By Chuck Cusumano and Sarah Mill
A little over a year ago, we posted a blog on listening. It is such a critical skill that we wanted to revisit the topic again.
It is no secret that communication is an essential leadership skill. And in our experience, we would say that effective communication is one of the top 3 most important leadership and life skills. Listen up! Here is the catch – it is really the skill of listening that makes for a truly effective communicator, not always having something to say. It is the reason that our grandparents would say, “You were born with 2 ears and 1 mouth, keep it in those proportions."
Considering the vast digital landscape, we live in today, communication has never been easier… on the surface. Sure, we are constantly plugged in, but does it really mean we are constantly connected? Yes, we can answer emails from the palm of our hand anytime, anywhere. We have the ability to collaborate with people all over the world without even leaving our office or, as 2020 has taught us, our home. We might be constantly plugged in, but does that mean we are effectively communicating?
Not at all!
Think about this: it is a lot easier to have an opinion or an idea than to listen to the opinion or idea of another. When someone asks for help, we are so eager to share the “secret to our success” that we routinely forget to truly listen to what the person is really asking or needs. We are so quick to want to provide the instant gratification of an answer that we forget the power of the process. The power lies in listening.
Effective communication boils down to listening for the purpose of understanding, not replying. The moment we begin formulating a response in our minds, our attention strays from what the other person is trying to communicate. As soon as our focus shifts away from the speaker and onto our premature response, we risk building a barrier to our understanding of their needs.
Consider a time where someone sought your advice. Did you have an answer ready before they even finished explaining their dilemma? We should remember that the foundation of serving others lies in the process, not the result. It is about helping others reach their goals. It is being a part of their journey toward success that demonstrates true servant leadership.
If our goal is to help others and coach them toward success, we need to first understand them. Who are they? What are their concerns? What are their goals? How are they wired to receive our words? How can we truly help?
Whether your goal is to help an individual, lead a team, or sell a product or service, your best bet is to listen to the needs of others, and be active and intentional when doing so. Being an active listener takes consistent practice and conscious effort but worry not! There are steps you can take to become a more active listener and effective communicator.
1. Be present. There is nothing worse than trying to talk to someone when you catch them glimpsing at their phone or computer screen. Whether someone is giving you feedback, asking for advice, or simply telling you a story, giving them all of your attention helps to establish a connection and build trust. It is also the basis for having charisma. Who does not what to be more charismatic?
2. Refrain from making judgments and jumping to conclusions. We all have our opinions, but it is important to have an open mind so you can fully take in what the other person is saying before you respond with feedback. The moment you let your judgments take over, your ability to listen will be tainted by any assumptions you have made.
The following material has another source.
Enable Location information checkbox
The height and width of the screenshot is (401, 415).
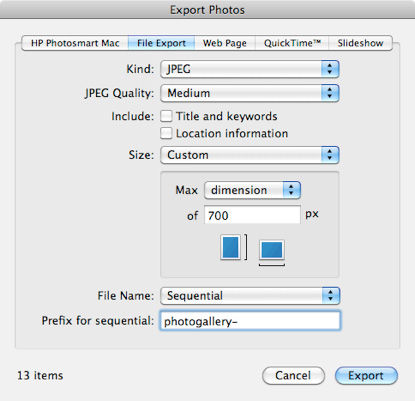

3. Avoid interjections. Suppress the desire to jump into the conversation and provide your opinion before the other person is done talking. It is important to understand the full picture before you give your two cents. Beside the point that most people consider it just rude to cut someone off in mid-sentence. Saying, “I don’t mean to interrupt, but….” is just plain interrupting!
4. Be aware of your body language. You do not have to interrupt the speaker to let them know you are paying attention. Instead, you can provide non-verbal cues like strong eye contact to show you are focused and a nod to show you are following along. You can also add, “yes, sure thing, got it”, and so on to stay in tune with the speaker but not interrupt.
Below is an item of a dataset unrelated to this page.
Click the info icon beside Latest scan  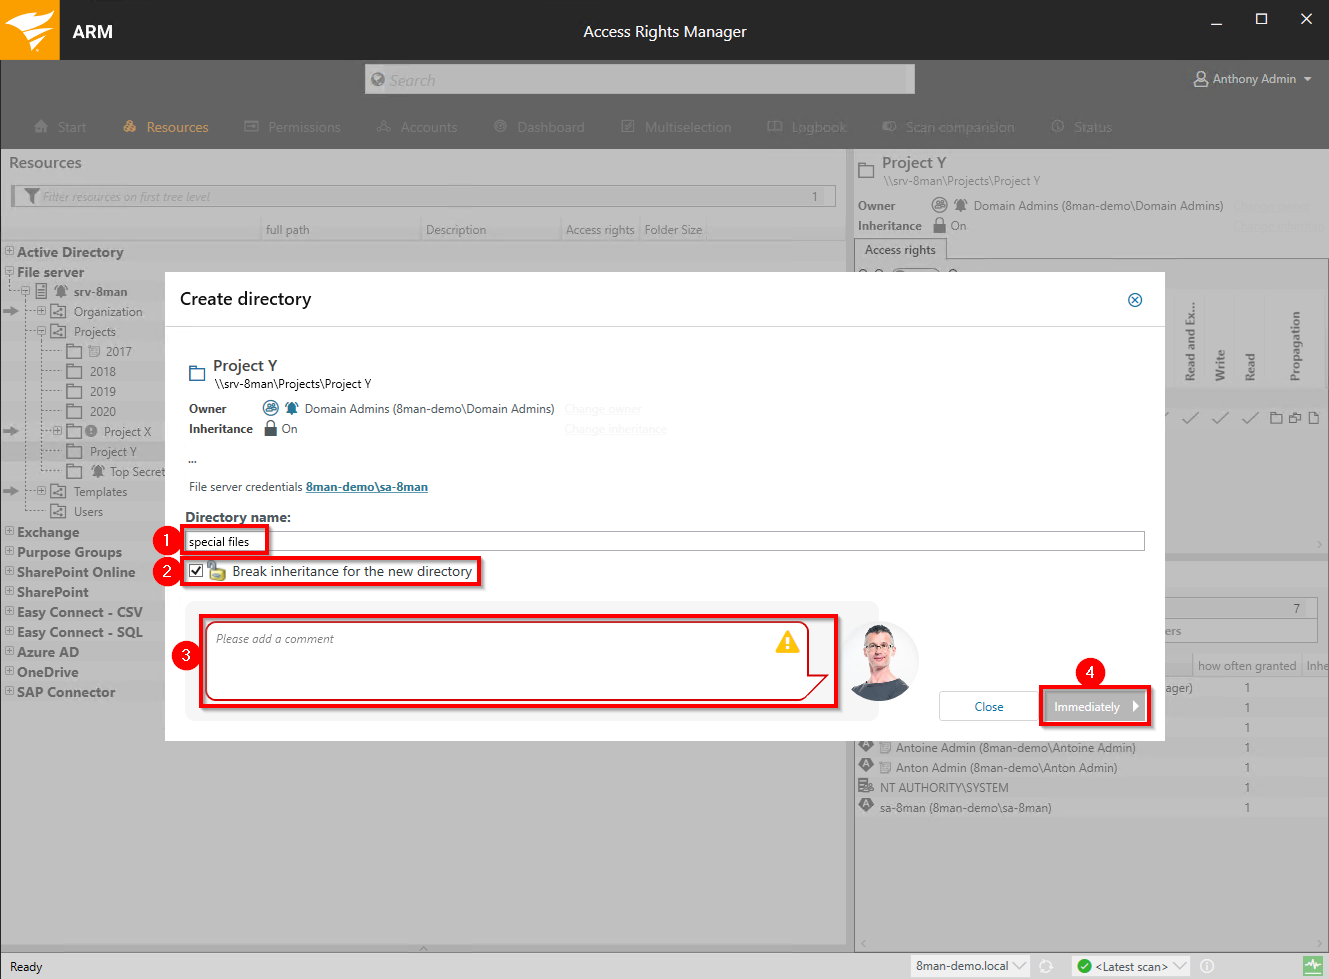[1207, 966]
5. Ask clarifying questions as needed. To avoid providing feedback that is self-centered, consider asking clarifying questions that are open-ended, allowing the other person to take part in a dialogue that better helps you understand their needs. Questions like “what do you mean by that?” or “why do you feel that way?” foster deeper conversation and cultivates more organic results. A great default response is, “tell me more” or “could you explain that more to me, I really want to understand”.
If there are no questions to be asked, paraphrase what was said to ensure your understanding is in line with the speaker’s intention. We call this technique- Mirroring.
6. Provide appropriate feedback. The best feedback you can give is that which serves the other person. Rather than attempting to provide a one-size-fits-all solution, strive to provide personalized responses.
It all boils down to the simple fact that to better help others we must first understand them. Effective communication is at the heart of leadership and serving others, and to better communicate, we must listen and listen well. Remember, just because we live during a time of wide-spread and instantaneous connection does not mean that effective communication is taking place.
The bottom line? We must learn to listen. Only then will we be able to listen to learn! So, remember - you have two ears and one mouth there is a reason for that RATIO!
“Most people do not listen with the intent to understand; they listen with the intent to reply.”